MessageBird, a European cloud comms platform that competes with Twilio, raises $60M Series A

MessageBird, a cloud communications platform that counts publicly listed Twilio as a competitor, has raised a hefty $60 million in Series A funding. The round is being led by Accel in the U.S., with Atomico, the VC firm founded by Skype’s Niklas Zennström, leading in Europe.

Notably, I’m told this is the largest Series A for a graduate of Silicon Valley accelerator Y Combinator, and in quintessential European enterprise startup fashion, Amsterdam-founded MessageBird is already profitable. Aside from YC investment, the startup has been bootstrapped till now, too, and is on track to hit a $100 million run rate this year.

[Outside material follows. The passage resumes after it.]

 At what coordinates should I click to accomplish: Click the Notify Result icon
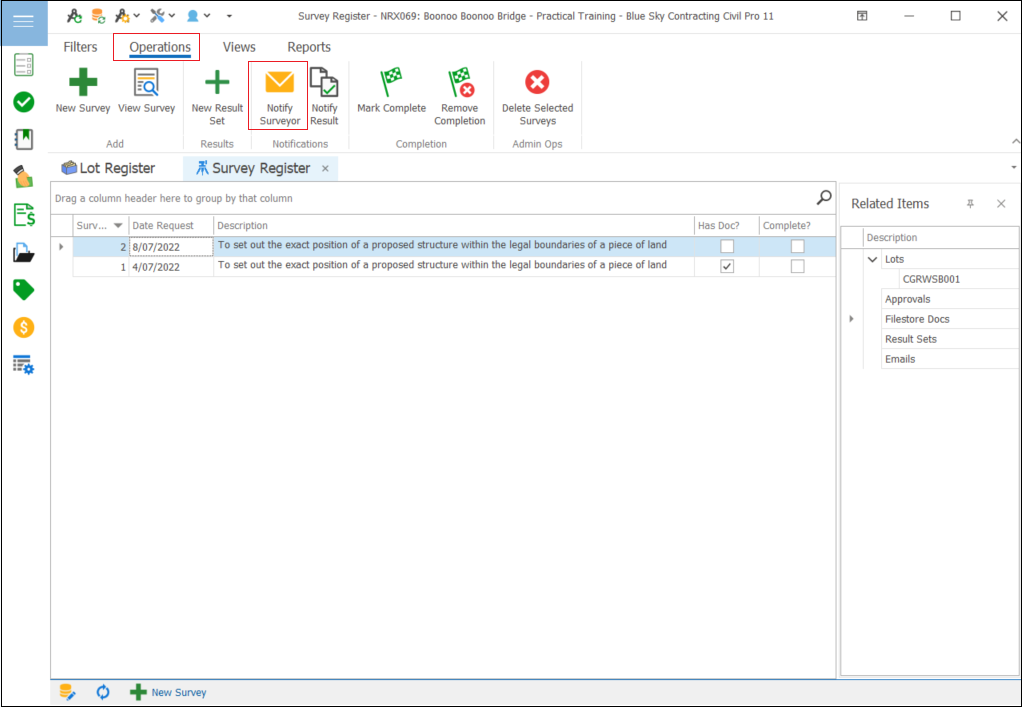coord(324,83)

Keeping up? I do hope so — all of which begs the question of why the company has raised funding now and why such a large round.

In a call, MessageBird founder and CEO Robert Vis told me that, even though the startup has “been profitable from day one,” the level of in-bound enquiries it had started to get not only validated demand but was also at a level that the then 40-person team could no longer service. To grow and scale appropriately, a cash injection was needed, although he stressed that more than money he wanted to choose VCs that could genuinely add value. This included telecoms expertise, with Vis saying that Accel and Atomico in particular met that criteria.

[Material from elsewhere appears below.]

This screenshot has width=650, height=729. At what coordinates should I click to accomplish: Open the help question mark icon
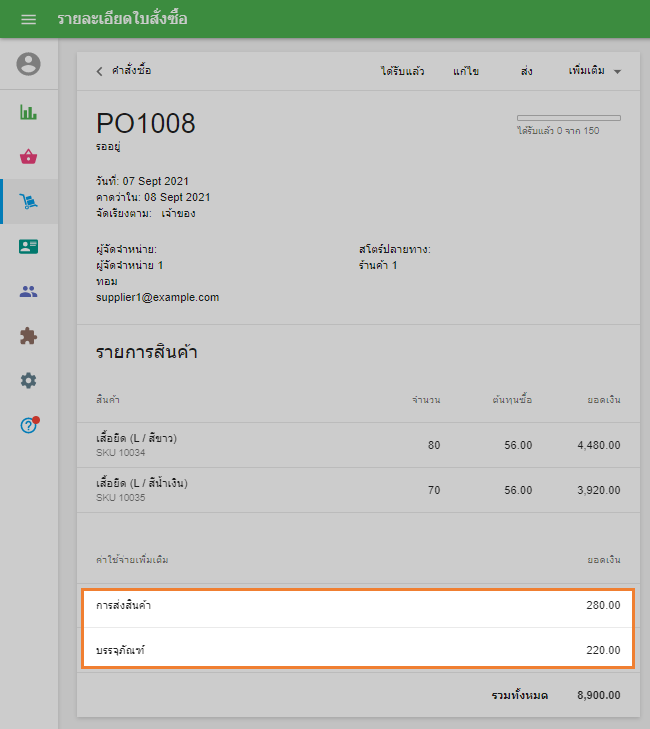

“It’s one of those situations where we wanted to raise money to grow our teams but I didn’t want to just take money from everywhere,” he says. “VC money in that sense is sort of like a commodity, there is enough of it out there if you build something that people are interested in. But I think it’s really important to find partners that are a really good fit and that are going to fit with your culture”.

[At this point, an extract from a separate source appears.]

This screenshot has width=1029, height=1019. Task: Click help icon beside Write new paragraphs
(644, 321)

Another interesting aspect of MessageBird is that it has historically targeted larger enterprise customers and, says Vis, built more direct relationships and connections to carriers so that it can compete on price, reliability and security.

On the surface, MessageBird has a product similar to other cloud communications platforms — ie it offers various voice, video and text capabilities all wrapped up in a API — but Vis says that because the company has its own telecoms infrastructure and direct integrations with 220 carriers globally, it is much closer to the end point, having to make far less hops so to speak, which can otherwise introduce delays or messages never arriving at all. This, he says, is critical for the enterprise, such as, for example, a bank’s app sending you an SMS alert for you to confirm that a purchase isn’t fraudulent.

Direct carrier integrations also means that, unlike other cloud communications platforms, MessageBird doesn’t need to go through additional third-parties, which reduces cost. I understand that one competing cloud communications platform used to be a customer of MessageBird itself in order to offer wider coverage, though Vis declined to confirm if that was indeed Twilio.

All of which brings us to MessageBird’s 15,000 international customers, which along with the likes of DoorDash, SAP, Huawei, ING, Amber Alert, and Heineken, includes Uber. If you have been following the cloud communications space closely, you’ll know that Twilio also counts Uber as a customer but in May issued guidance that revenue would fall because the ride booking app was planning to diversify its cloud comms provision, including moving away from Twilio as its principal communications infrastructure provider. It now looks as if MessageBird has picked up some, if not all, of that slack.

Vis said he couldn’t comment on Uber specifically, but says there are a number of reasons why a very large communications app, which Uber is, would look to use a range of cloud communications platforms once it reached a certain scale, not least to bring down cost and introduce competition as part of any sourcing and procurement strategy. “I think we get chosen because we are a really secure, fast and cost effective solution for them,” he says.